# close calls are lessons learned



## John Brown (Mar 28, 2007)

I worked for 12yrs for a tree co. my most dramatic moment was the day I was climbing in a residential neighborhood clearing lines behind a complex.Everything was fine sun was out light wind.While in the tree I was at a safe distance from the line and using a pruner to bring the limbs below the line.Suddenly a gust of wind or downdraft blew fast and hard out of nowhere.The tree blew into the wire and my arm fell on top of the wire.The shock blew my arm off the wire and the branch on the other side that completed the circuit was charcoal and smoldering.I seen pics before of ankles blown out from this and thats the first thing I thought my body was numb and I had a wire burn under my bicep.Thank god I was thrown back from the tree away from the wire this taught me a good lessson always expect the unexpected..


----------



## soutz (Mar 29, 2007)

Wow how lucky are you?! very scary


----------



## burlman (Apr 2, 2007)

a few years back I was clearing roadways for a new development. nice sized hard wood, we were to fall everything on the road allowance as to not damage the future properties. got into a 20in maple cut my smiley and made my backcut a slight breeze sent the tree back and pinched my saw. waited a bit to see if it would slacken but no luck. oh well, walk down to the skidder and we'll just pus it over. I dont know what powers of stupidity took over me but the shortest distance to the machine was in my intended path of that maple. All of a sudden I heard a deep crack,( that noise still haunts me today) All that I thought was ???? I'll bet I just lost a chain saw. all of a sudden I heard my helper yell"the tree is turning" I glimpsed over my shoulder and saw miss maple chasing me with revenge on her mind. I ran sideways an dove on my belly, but the wide crown rechad out and slammed down on the back of my foot, it bounced once and I pulled my foot clear, before it came to rest right where I wanted it to if I was standing at the stump. The chain saw boot toook the worse of it, crumpled the steel shank like an acordian, I walked away with a dislocated toe and a stretched achilles heal


----------

▶ Records provided
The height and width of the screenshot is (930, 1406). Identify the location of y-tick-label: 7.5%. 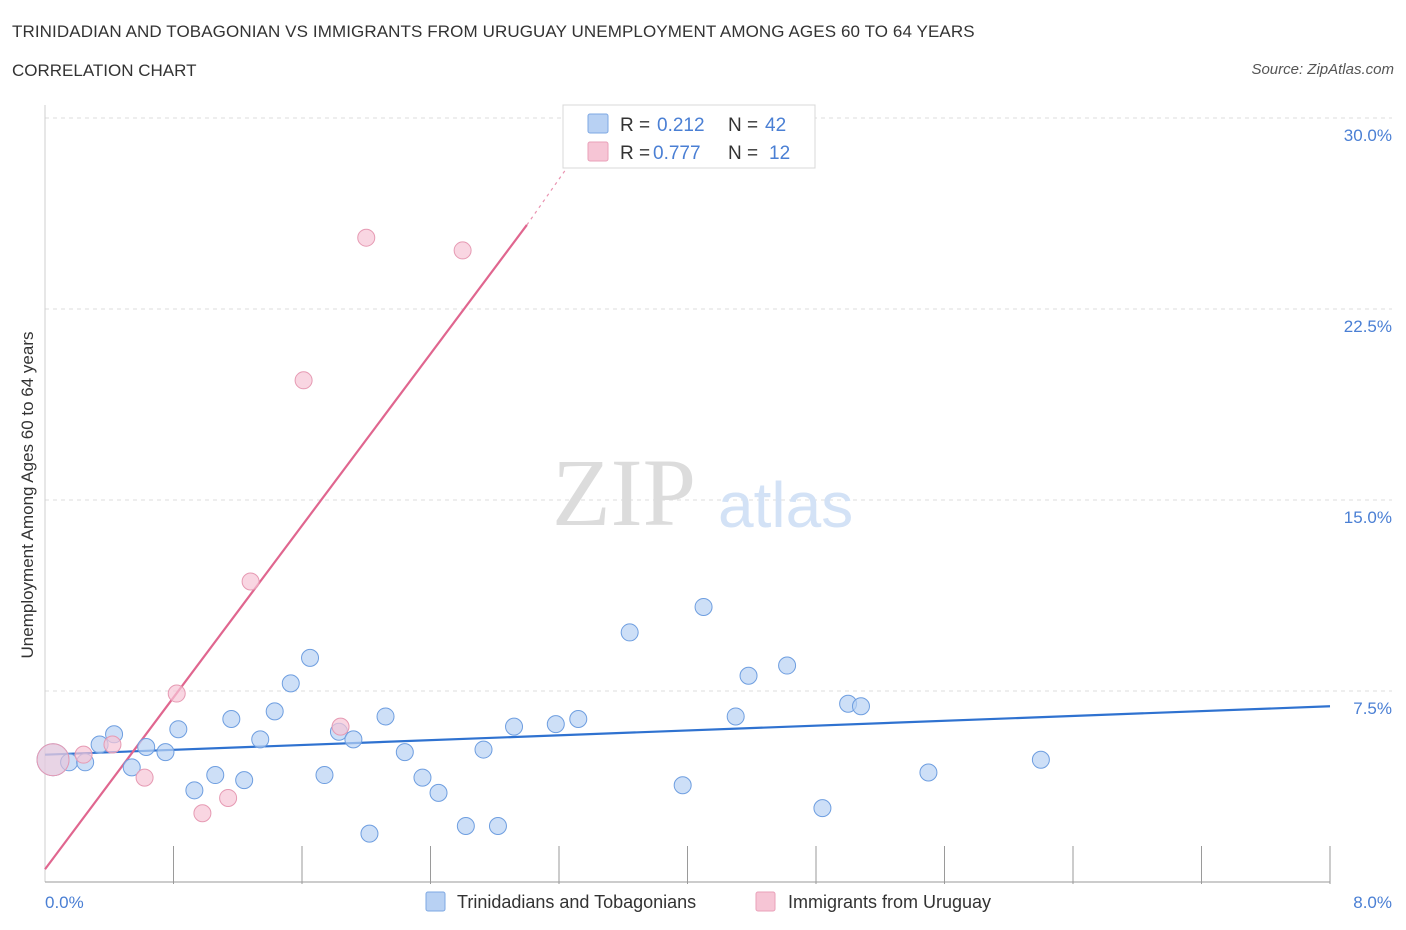
(1372, 708).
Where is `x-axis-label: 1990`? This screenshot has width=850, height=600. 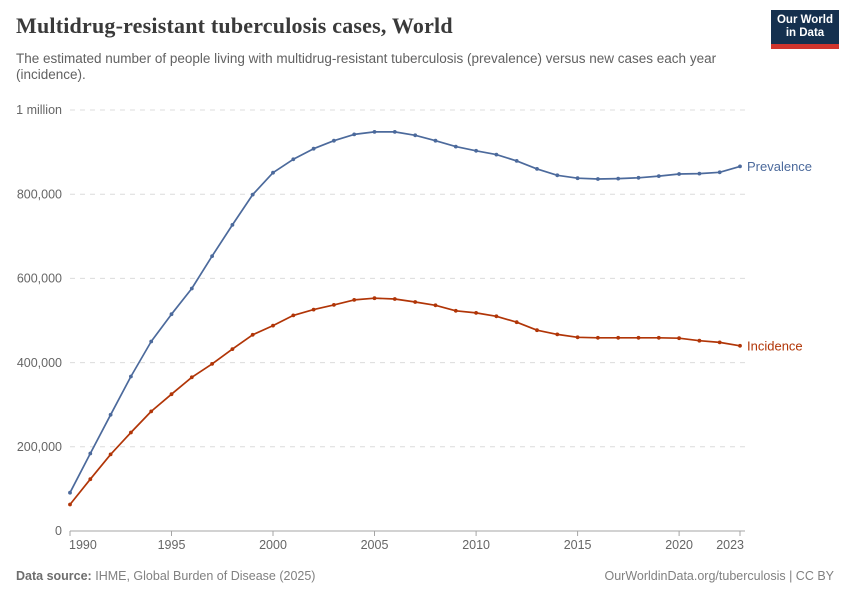
x-axis-label: 1990 is located at coordinates (83, 545).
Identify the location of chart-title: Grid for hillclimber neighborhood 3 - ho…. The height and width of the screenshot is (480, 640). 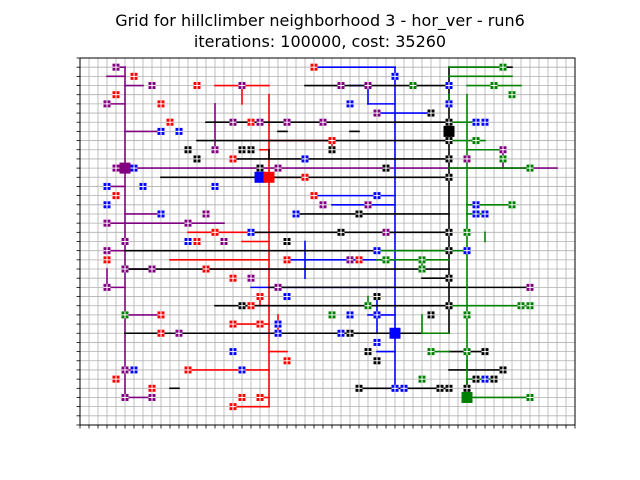
(320, 20).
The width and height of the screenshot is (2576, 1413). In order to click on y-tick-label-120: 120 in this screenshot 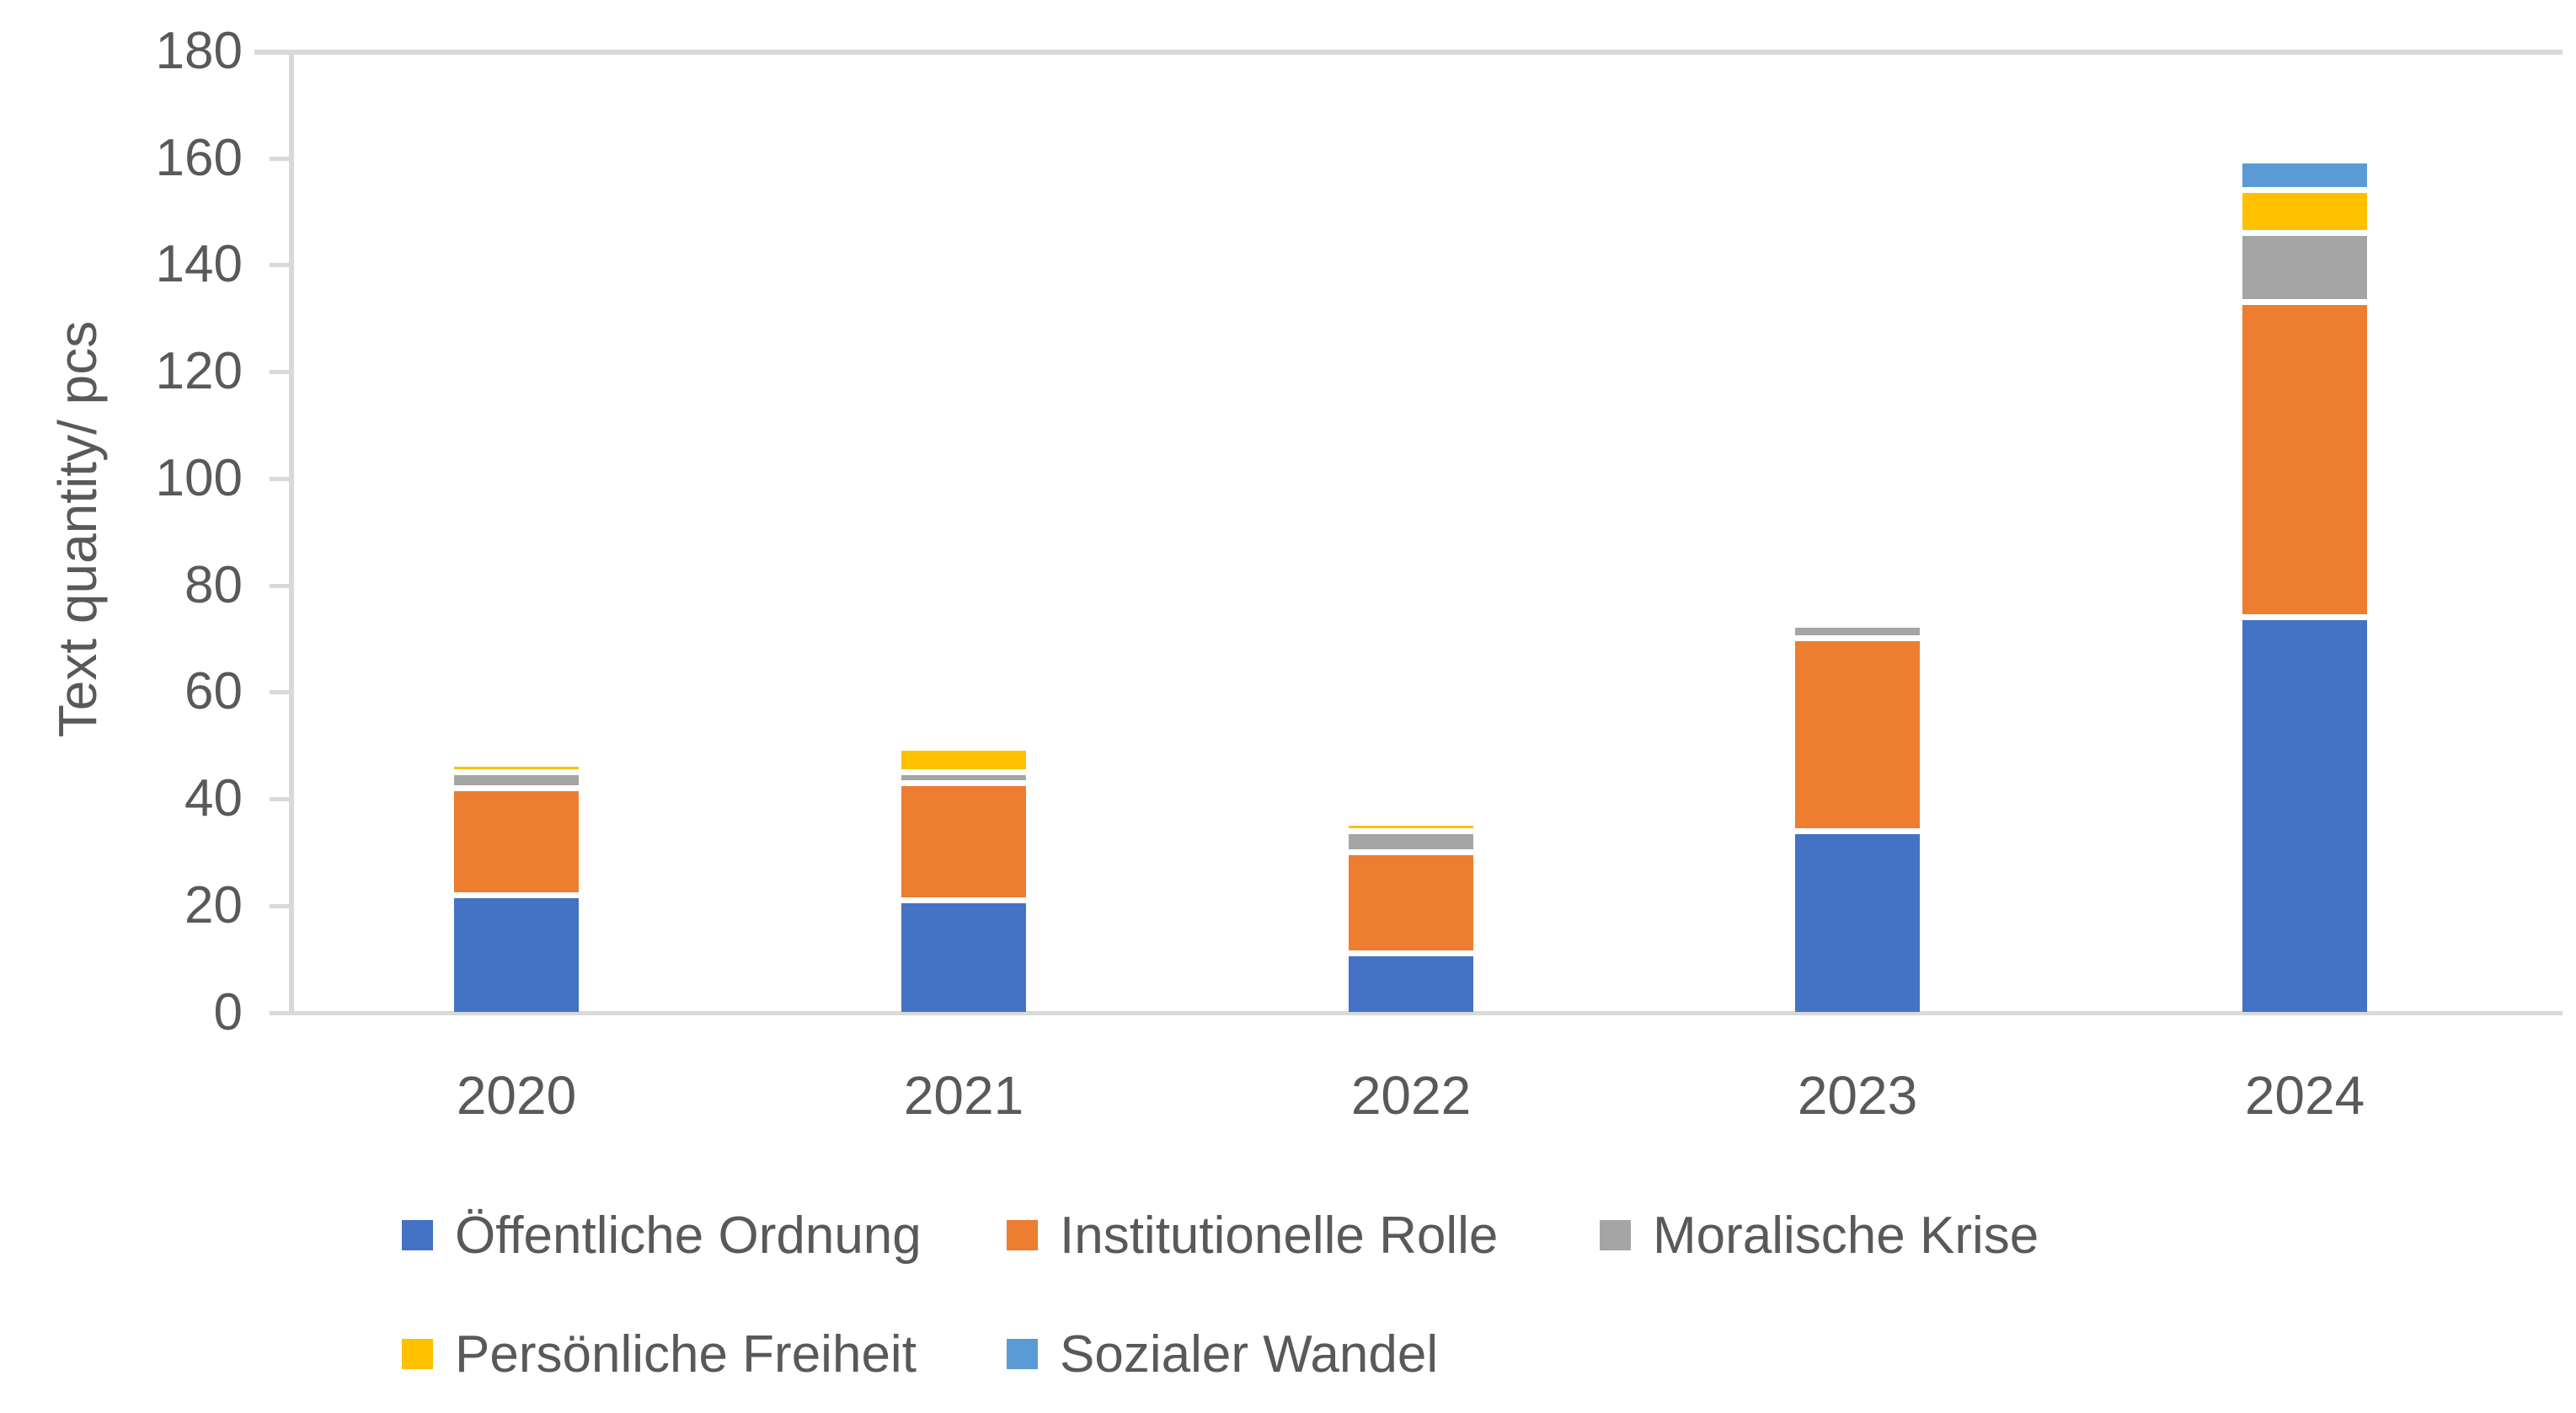, I will do `click(199, 372)`.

▶ Work to complete
[a] According to the forum thread about close calls, how many years did John Brown work for a tree company?
[b] Convert the rows, from the start of the rows through the line containing "x-axis-label: 1990 is", into a two-column CSV with the columns request and answer, with one CSV line per row and each field quoted and any line breaks replaced by spaces. Leave the pictures out.

▶ Task answers
[a] He worked for a tree company for 12 years.

[b]
request,answer
"The height and width of the screenshot is (930, 1406). Identify the location of y-tick-label: 7.5%.","(1372, 708)."
"Where is `x-axis-label: 1990`? This screenshot has width=850, height=600.","x-axis-label: 1990 is located at coordinates (83, 545)."